Danish-led alliance for phasing out oil and gas adds new members at COP28

Published 05-12-2023

At the UN Climate Conference COP28, Kenya, Spain, and Samoa have joined the Beyond Oil and Gas Alliance (BOGA), which works for a just phase-out of global oil and gas production. At COP28, BOGA is working to garner political support for an agreement to phase out all fossil fuels as part of the outcome of the negotiations.

We will not achieve the goals of the Paris Agreement without phasing out oil and gas. Science confirms this time and again. Therefore, it is an important step in the right direction that Kenya, Spain and Samoa now join BOGA, thus expanding the group of countries committed to working for a fossil-free future,” says the Minister for Development Cooperation and Global Climate Policy, Dan Jørgensen, who welcomed the new members at a press conference at COP28.

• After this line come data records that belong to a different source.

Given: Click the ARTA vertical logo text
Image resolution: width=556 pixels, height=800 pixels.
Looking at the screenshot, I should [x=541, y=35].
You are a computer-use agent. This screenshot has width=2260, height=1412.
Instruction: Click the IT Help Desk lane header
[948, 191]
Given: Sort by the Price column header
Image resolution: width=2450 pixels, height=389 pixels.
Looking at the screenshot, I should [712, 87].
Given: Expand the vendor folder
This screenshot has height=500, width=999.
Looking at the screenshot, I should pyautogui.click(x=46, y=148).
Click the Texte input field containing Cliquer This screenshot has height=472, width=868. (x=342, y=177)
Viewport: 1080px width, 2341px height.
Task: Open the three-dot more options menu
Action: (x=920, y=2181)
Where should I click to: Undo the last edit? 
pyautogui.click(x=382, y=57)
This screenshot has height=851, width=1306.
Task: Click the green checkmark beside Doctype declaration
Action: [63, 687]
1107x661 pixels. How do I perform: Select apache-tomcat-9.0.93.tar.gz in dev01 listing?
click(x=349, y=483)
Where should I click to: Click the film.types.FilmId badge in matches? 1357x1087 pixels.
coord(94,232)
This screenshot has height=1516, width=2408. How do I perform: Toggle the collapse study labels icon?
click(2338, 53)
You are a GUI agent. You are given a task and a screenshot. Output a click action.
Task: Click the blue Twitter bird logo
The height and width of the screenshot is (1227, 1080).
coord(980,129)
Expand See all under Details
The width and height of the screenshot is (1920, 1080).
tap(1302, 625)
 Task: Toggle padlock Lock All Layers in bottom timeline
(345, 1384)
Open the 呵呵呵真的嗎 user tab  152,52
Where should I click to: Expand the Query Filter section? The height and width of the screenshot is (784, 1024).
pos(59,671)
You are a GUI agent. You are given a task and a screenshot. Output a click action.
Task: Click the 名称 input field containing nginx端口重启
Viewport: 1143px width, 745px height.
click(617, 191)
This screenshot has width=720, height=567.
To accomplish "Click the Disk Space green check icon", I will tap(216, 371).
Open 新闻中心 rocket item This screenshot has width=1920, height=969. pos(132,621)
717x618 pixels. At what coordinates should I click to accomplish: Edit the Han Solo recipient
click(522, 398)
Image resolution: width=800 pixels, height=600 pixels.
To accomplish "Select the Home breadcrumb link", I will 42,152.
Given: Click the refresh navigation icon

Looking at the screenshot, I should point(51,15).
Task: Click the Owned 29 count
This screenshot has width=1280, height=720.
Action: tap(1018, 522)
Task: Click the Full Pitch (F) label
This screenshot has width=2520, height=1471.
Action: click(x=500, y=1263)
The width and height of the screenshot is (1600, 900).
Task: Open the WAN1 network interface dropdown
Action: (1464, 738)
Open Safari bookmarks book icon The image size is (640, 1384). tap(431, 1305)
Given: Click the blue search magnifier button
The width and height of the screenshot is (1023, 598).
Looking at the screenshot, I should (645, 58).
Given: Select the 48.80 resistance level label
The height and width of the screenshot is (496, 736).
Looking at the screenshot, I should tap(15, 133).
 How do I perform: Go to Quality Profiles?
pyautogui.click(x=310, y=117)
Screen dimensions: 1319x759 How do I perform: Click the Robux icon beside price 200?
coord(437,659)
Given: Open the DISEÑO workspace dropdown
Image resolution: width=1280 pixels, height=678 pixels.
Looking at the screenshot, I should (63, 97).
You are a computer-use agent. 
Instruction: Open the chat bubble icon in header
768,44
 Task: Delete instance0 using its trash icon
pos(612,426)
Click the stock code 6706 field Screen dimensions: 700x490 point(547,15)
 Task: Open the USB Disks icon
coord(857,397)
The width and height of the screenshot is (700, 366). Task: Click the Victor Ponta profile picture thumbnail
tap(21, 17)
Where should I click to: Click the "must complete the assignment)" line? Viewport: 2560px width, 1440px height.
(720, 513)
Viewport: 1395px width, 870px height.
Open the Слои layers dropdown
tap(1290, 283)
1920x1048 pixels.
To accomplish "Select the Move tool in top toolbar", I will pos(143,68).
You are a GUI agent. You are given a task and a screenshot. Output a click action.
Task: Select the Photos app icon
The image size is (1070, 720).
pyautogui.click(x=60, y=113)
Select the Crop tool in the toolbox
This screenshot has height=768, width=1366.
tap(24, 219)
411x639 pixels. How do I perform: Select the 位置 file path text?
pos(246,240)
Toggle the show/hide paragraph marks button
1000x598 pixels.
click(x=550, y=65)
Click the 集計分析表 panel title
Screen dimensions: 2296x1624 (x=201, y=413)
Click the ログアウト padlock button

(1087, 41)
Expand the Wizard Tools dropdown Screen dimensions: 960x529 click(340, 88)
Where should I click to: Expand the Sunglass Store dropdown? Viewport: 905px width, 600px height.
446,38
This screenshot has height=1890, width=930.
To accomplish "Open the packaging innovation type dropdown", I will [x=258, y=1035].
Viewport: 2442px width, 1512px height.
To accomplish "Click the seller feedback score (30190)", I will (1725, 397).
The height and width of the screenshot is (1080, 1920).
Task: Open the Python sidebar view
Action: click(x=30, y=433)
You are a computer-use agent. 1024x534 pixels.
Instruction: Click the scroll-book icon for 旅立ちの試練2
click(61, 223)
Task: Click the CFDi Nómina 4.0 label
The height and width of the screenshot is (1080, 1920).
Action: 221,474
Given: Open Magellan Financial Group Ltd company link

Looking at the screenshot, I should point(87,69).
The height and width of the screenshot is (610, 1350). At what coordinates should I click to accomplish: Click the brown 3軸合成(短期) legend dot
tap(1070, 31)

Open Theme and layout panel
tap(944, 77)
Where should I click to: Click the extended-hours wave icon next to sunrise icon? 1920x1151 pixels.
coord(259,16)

The strengthening of BOGA also plays a role for the negotiations here at COP28, since BOGA is a strong actor in the fight to include the phasing out of all fossil fuels in the final text. We saw this last year at COP27, where BOGA was one of the driving forces behind securing support for fossil fuel phase-out from around 80 countries – including major oil producing countries like the U.S., Australia, and Norway,” he says.

With the new members, BOGA now includes a total of 24 countries and subnational governments.

Kenya is a role model for other countries with its ambitious commitment to renewable energy, including Africa’s largest wind farm. However, the country also depends on imported oil and is developing its own oil reserves. Kenya’s membership of BOGA is an important step in ensuring the transition to an energy system based on renewable energy sources.

Kenya is pleased to join this action-oriented Alliance which aligns with our green development strategy and ambition to pursue a development pathway that prioritizes our planet and heritage of future generations of Kenyans. We welcome the opportunity to work collaboratively with like-minded partner governments to tap into our immense renewable energy resources to drive green industrialization to sustainably transform our economies and the lives of our people,” say Special Envoy for Climate Change, Ali Mohamed.

Spain has become a core member of BOGA by committing to end new licensing and bidding rounds for oil and gas production and exploration. Additionally, Spain has set a target of ending its oil and gas production before 2042, a significant step towards becoming carbon-neutral by 2050 and ensuring a transition away from oil and gas production.

We have agreed to triple renewable energy capacity by 2030 and double energy efficiency efforts. None of this will be worthwhile if we do not tackle gradually phasing out fossil fuels. Spain has shown that it is technically, socially and economically feasible to do this with coal fired power plants, we need to tackle the next steps, gas and oil,” says Vice-President of Spain and Minister for the Ecological Transition.

As a small island state, Samoa is especially vulnerable towards climate change and the government has been very vocal in advocating for other countries to phase out fossil fuels.

In 2019, Samoa, as part of the Pacific Islands Forum, committed to achieving net-zero greenhouse gas emissions by 2050 and calls for a just transition from fossil fuels.

"Samoa has joined the Beyond Oil and Gas Alliance because for our country the phase out of fossil fuels is existential. We want to lead in an alliance of like-minded countries at this COP and beyond to ensure that phase out becomes a reality. It is only by speaking up together against those with vested interest in the status quo will we get the outcome we need here in Dubai,” says Toeolesulusulu Cedric Schuster, Minister of Natural Resources, Environment and Land for Samoa

With new members from different parts of the world, BOGA shows that the desire for a sustainable future without dependence on fossil fuels is a global movement that cuts across cultural, geographical, and economic differences. A fossil-free future benefits everyone,” says Dan Jørgensen.

Denmark is one of the two co-chairs of BOGA. At today’s press conference, it was also announced that Quebec will take over the role of co-chair from Costa Rica, and that Kenya and Colombia will be the first recipients of support from the BOGA fund. The fund offers technical assistance to developing countries that produce oil and gas. With this assistance, countries get help in preparing technical analyses and plans for phasing out oil and gas production in a just and inclusive manner.